High genetic risk scores of SLIT3, PLEKHA5 and PPP2R2C variants increased insulin resistance and interacted with coffee and caffeine consumption in middle-aged adults.

BACKGROUNDS AND AIMS

Insulin resistance is a common feature of metabolic syndrome that may be influenced by genetic risk factors. We hypothesized that genetic risk scores (GRS) of SNPs that influence insulin resistance and signaling interact with lifestyles to modulate insulin resistance in Korean adults.

METHODS AND RESULTS

Genome-wide association studies (GWAS) of subjects aged 40-65 years who participated in the Ansung/Ansan cohorts (8842 adults) in Korea revealed 52 genetic variants that influence insulin resistance. The best gene-gene interaction model was explored using the generalized multifactor dimensionality reduction (GMDR) method. GRS from the best model were calculated and the GRS were divided into low, medium and high groups. The best model for representing insulin resistance included SLIT3_rs2974430, PLEKHA5_rs1077044, and PPP2R2C_rs16838853. The odds ratios for insulin resistance were increased by 150% in the High-GRS group compared to the Low-GRS group.
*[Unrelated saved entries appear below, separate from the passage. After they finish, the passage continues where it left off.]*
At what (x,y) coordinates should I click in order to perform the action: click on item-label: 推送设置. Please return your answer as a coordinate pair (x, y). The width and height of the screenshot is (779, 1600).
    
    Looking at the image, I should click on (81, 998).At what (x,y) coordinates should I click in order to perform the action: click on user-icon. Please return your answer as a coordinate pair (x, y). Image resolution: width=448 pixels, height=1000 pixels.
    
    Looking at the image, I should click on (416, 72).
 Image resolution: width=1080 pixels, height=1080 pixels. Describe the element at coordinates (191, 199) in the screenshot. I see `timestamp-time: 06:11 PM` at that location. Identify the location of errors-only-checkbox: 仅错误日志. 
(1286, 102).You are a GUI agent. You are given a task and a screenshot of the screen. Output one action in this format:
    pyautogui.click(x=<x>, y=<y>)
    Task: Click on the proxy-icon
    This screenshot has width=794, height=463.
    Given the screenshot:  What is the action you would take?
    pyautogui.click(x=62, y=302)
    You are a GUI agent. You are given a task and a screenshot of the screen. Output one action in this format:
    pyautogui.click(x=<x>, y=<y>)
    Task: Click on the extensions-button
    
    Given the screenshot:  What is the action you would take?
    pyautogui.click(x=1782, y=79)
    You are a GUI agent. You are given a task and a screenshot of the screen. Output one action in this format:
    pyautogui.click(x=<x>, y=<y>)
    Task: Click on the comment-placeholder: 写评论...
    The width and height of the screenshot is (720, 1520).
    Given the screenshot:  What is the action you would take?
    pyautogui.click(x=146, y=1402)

However, ORs for insulin secretion capacity, measured by HOMA-B, were not associated with GRS. Coffee and caffeine intake and GRS had an interaction with insulin resistance: In subjects with high coffee (≥10 cups/week) or caffeine intake (≥220 mg caffeine/day), insulin resistance was significantly elevated in the High-GRS group, but not in the Low-GRS. However, alcohol intake, smoking and physical activity did not have an interaction with GRS. Insulin secretion capacity was not significantly influenced by GRS when evaluating the adjusted odds ratios.

CONCLUSIONS

Subjects with High-GRS may be susceptible to increased insulin resistance by 50% and its risk may be exacerbated by consuming more than 10 cups coffee/week or 220 mg caffeine/day.